2-(1-{6-[(2-[F-18]Fluoroethyl) (Methyl)Amino]-2-naphthyl} Ethylidene) Malononitrile-PET for in Vivo Diagnose of Tauopathy in Unclassified Parkinsonism

Official Title

Pilot, Exploratory Study With [F18]-FDDNP-PET for in Vivo Diagnose of Tauopathy in Unclassified Parkinsonism

Brief Summary

      The PET tracer [F18]-FDDNP has a specific affinity for lesions containing tau protein.

      The study consists of two phases:

        -  In the first (cross-sectional) phase it will be assessed the uptake of [18F]-FDDNP in 10
           cases with progressive supranuclear palsy (PSP, a tauopathy) en 10 with multi-system
           atrophy (MSA, a non-tauopathy), along with 20 individuals with Unclassifiable
           Parkinsonism, as previously defined in a European cohort study.

        -  In the second (longitudinal) phase it will be prospectively followed the 20
           unclassifiable patients (at 6, 12 and 18 months) by means of validated scales and
           accepted diagnostic criteria in order to try to correlate their eventual clinical
           diagnosis with baseline PET findings.
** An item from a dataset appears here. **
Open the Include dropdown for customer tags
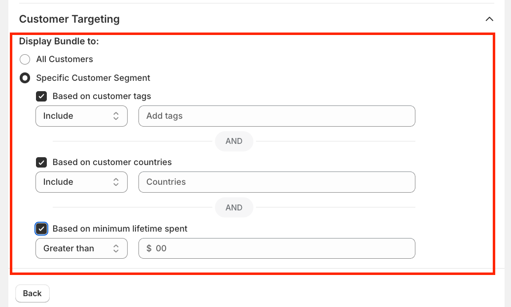 click(81, 116)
On this basis, we endeavour to estimate the
           ability of this technique to detect in vivo underlying tau pathology in subjects
           initially unclassifiable on clinical grounds.

      We hypothesized that:

        1. Patients with clinically definite PSP will present an increased uptake in basal ganglia,
           brainstem and cerebellum.

        2. Patients with clinically defined MSA will not present specific uptake.
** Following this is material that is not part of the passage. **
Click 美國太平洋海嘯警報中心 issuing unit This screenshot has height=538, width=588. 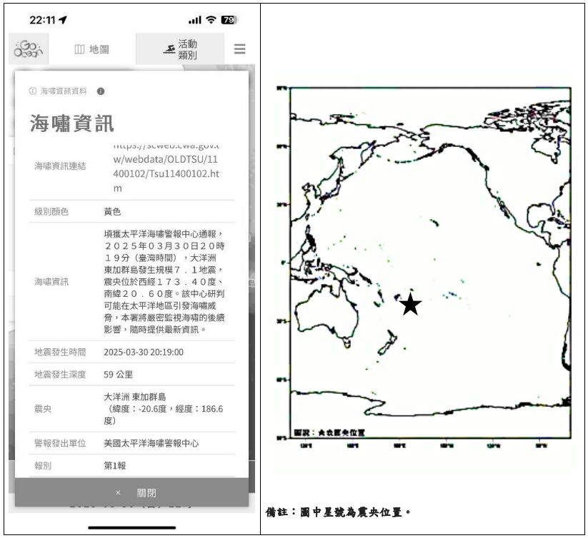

        3. Part of unclassifiable patients with parkinsonism will present a pattern of uptake
           similar to patients with clinically defined PSP and this part along the clinical
           follow-up will be meet clinical criteria for diagnose of PSP
    


Study Phase

Early Phase 1

Study Type

Interventional


Primary Outcome

To assess the Relative Volume of Distribution of [18F]-FDDNP in individuals with unclassifiable parkinsonism, and to try to correlate their eventual clinical diagnosis with baseline PET findings.

Secondary Outcome

 to assess the uptake of [18F]-FDDNP in cases clinically defined of progressive supranuclear palsy and multi-system atrophy

Condition

Progressive Supranuclear Palsy

Intervention

[F18]-FDDNP

Study Arms / Comparison Groups

 [F18]-FDDNP
Description:  2-(1-{6-[(2-[F-18]fluoroethyl) (methyl)amino]-2-naphthyl} ethylidene) malononitrile Radiopharmaceutical tracer, intravenous, single dose of 360+/-20 megabecquerel

Publications

* Includes publications given by the data provider as well as publications identified by National Clinical Trials Identifier (NCT ID) in Medline.

Recruitment Information


Recruitment Status

Drug

Estimated Enrollment

40

Start Date

March 2013

Completion Date

February 2016

Primary Completion Date

December 2015

Eligibility Criteria

        Inclusion Criteria:

          -  The subject is male or female ≥ 40 years old;

          -  The individual has one of these three conditions:

          -  probable PSP according to criteria of the National Institute of Neurological Disorders
             and Stroke (NINDS)

          -  probable MSA according to criteria of the Second consensus statement on the diagnosis
             of multiple system atrophy

          -  unclassifiable parkinsonism according to criteria defined by Katzenschlager et al,
             2003:

          -  Patients with atypical parkinsonism without response to treatment with levodopa and
             does not meet any of the diagnostic criteria for other known atypical parkinsonism

          -  Patient given written consent

        Exclusion Criteria:

          -  The subject is diagnosed with Parkinson's Disease and meets the diagnostic criteria
             United Kingdom Parkinson's Disease Society Brain Bank -The subject is pregnant or
             breastfeeding;

          -  The subject has a history of drug abuse or alcohol;

          -  The subject has a moderate or severe renal function impairment (creatinine serum> 1.5
             mg / dL);

          -  The subject has a moderate or severe hepatic impairment (bilirubin> 2 times the upper
             limit of normal, transaminases> 3 times the limit top of normal);

          -  The subject presents structural abnormalities in the basal ganglia or cortical level
             on MRI or CT;

          -  The subject has participated in a clinical study with a pharmaceutical product
             investigation within 30 days prior to screening and / or a radiopharmaceutical minimum
             period of 5 radioactive half-lives prior to screening;

          -  Occupational exposure to radiation> 15 milliSievert (mSv) / year

          -  Use of nonsteroidal antiinflammatory drug (NSAIDs), for some reason, can not be
             replaced by any other drug 4 weeks before the PET scan;

          -  The subject has allergy investigational product or any of its components;

          -  The subject has a clinically severe active disease, with a hope reduced life;

          -  The subject is claustrophobic / a.
      

Gender

All

Ages

40 Years - N/A

Accepts Healthy Volunteers

No

Contacts

Maria Jose Martí, Md, PhD, , 

Location Countries

Spain

Location Countries

Spain

Administrative Informations


NCT ID

NCT02214862

Organization ID

PI11/02031


Responsible Party

Principal Investigator

Study Sponsor

Fundacion Clinic per a la Recerca Biomédica


Study Sponsor

Maria Jose Martí, Md, PhD, Principal Investigator, Fundació per a la Recerca Biomedica


Verification Date

February 2016